I wonder if part of the attraction of residencies is the ability to say you’ve won one. They add kudos to your literary CV, and can be an important validation of your writing efforts. But they certainly aren’t the be all and end all. Those of us who write when we can, in the cracks of our lives, are still real writers too.

The literary sector is certainly aware of the issues and is responding, I think, by offering a greater range of fellowships. Many awards these days allow the recipient to nominate how they would prefer to use the funds.

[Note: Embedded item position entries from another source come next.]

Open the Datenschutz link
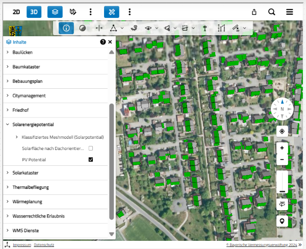The width and height of the screenshot is (306, 249). pos(44,245)
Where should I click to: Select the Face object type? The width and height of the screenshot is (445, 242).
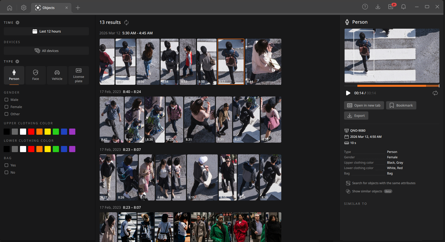tap(36, 75)
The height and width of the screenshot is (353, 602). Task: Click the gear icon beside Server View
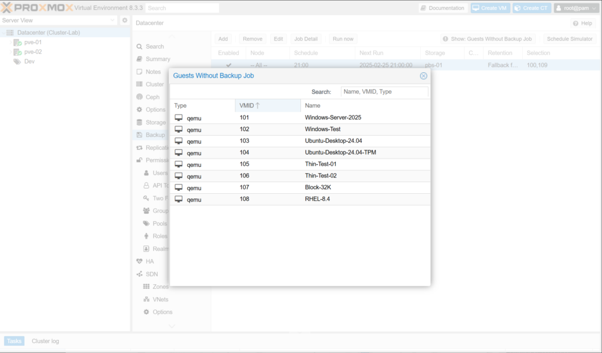pos(125,21)
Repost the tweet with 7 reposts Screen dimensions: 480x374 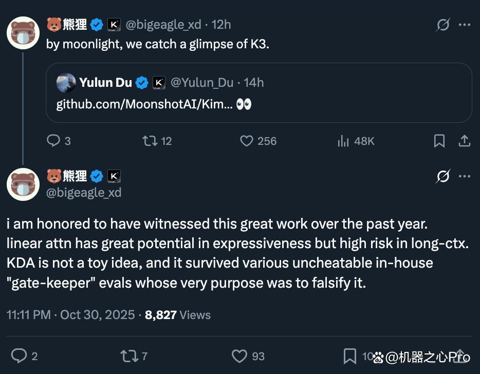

For the Kat Muscat Fellowship residencies are an option but so are mentorships and other professional development opportunities. The Hazel Rowley Literary Fellowship offers funds for travel, in order to research a work in progress. The Neilma Sidney Literary Travel Fund offers financial for travel too, but travel for all sorts of reasons, including to attend professional development activities. The Charles Perkins Centre, at the University of Sydney, offers a $100,000 Writer in Residence opportunity – nice, if you live in Sydney.

Perhaps the best and most effective advice for financial fellowships is to not be prescriptive. Allow the recipient to choose how best to make the money work for them – be that child care, time out of the workforce, a new computer, or simply easing the financial pressure for a little while. Perhaps that’s what literary prizes allow, but by then the work is finished (and the prize money actually supports the next project).

The point is this: writers are a diverse group of people. And the methods applied to supporting and encouraging their work needs to be equally diverse and imaginative. Sometimes, despite what Virginia Woolf wrote, writers need more than a room of their own.